Across the alps, glaciers are melting and a lack of high elevation snow has the European snowsports industry shaking in its ski boots.
According to a recent study completed by the Neuchâtel University, Swiss ski areas are seeing less and less snow at higher elevations each season, resulting in a abbreviated season that is approximately 25 days shorter than it was in 1970. That stat has some wondering, “when will it stop?” The answer is not good. As climate change continues to ramp up, researchers believe that higher elevation snow will continue to decrease at a steady rate.

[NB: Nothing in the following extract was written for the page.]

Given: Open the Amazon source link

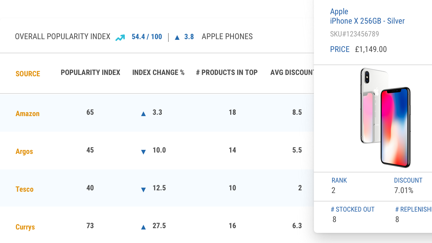Looking at the screenshot, I should [x=27, y=114].
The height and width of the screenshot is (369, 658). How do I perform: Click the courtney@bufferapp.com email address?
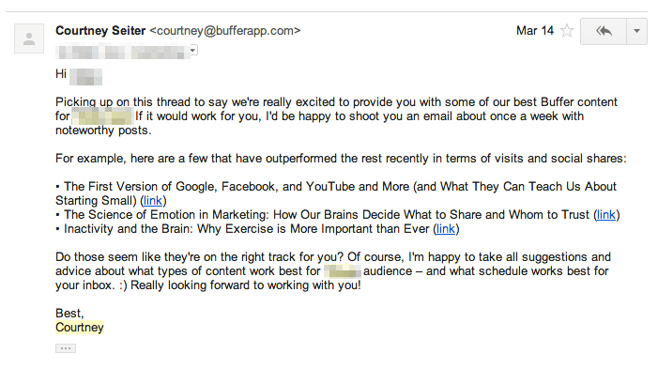pos(225,31)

“These recent results show that the snow cover duration has been reduced not only at low altitudes, where the change is immediately apparent to everyone, but in all altitude zones which we investigated, particularly in the spring.” – Martine Rebetez, Swiss Federal Institute for Forest, Snow and Landscape Research
That’s bad news for high alpine resorts such as Saas-Fee and Zermatt. These resorts rely highly on upper elevation snow to keep their glaciers from receding further. As this alpine snow becomes more and more scarce, these glaciers will become smaller and smaller, bringing year-round resort operations into question. The meaning of it all– avoid early winter as well as late spring in the alps and get the summer skiing on these glaciers while you can.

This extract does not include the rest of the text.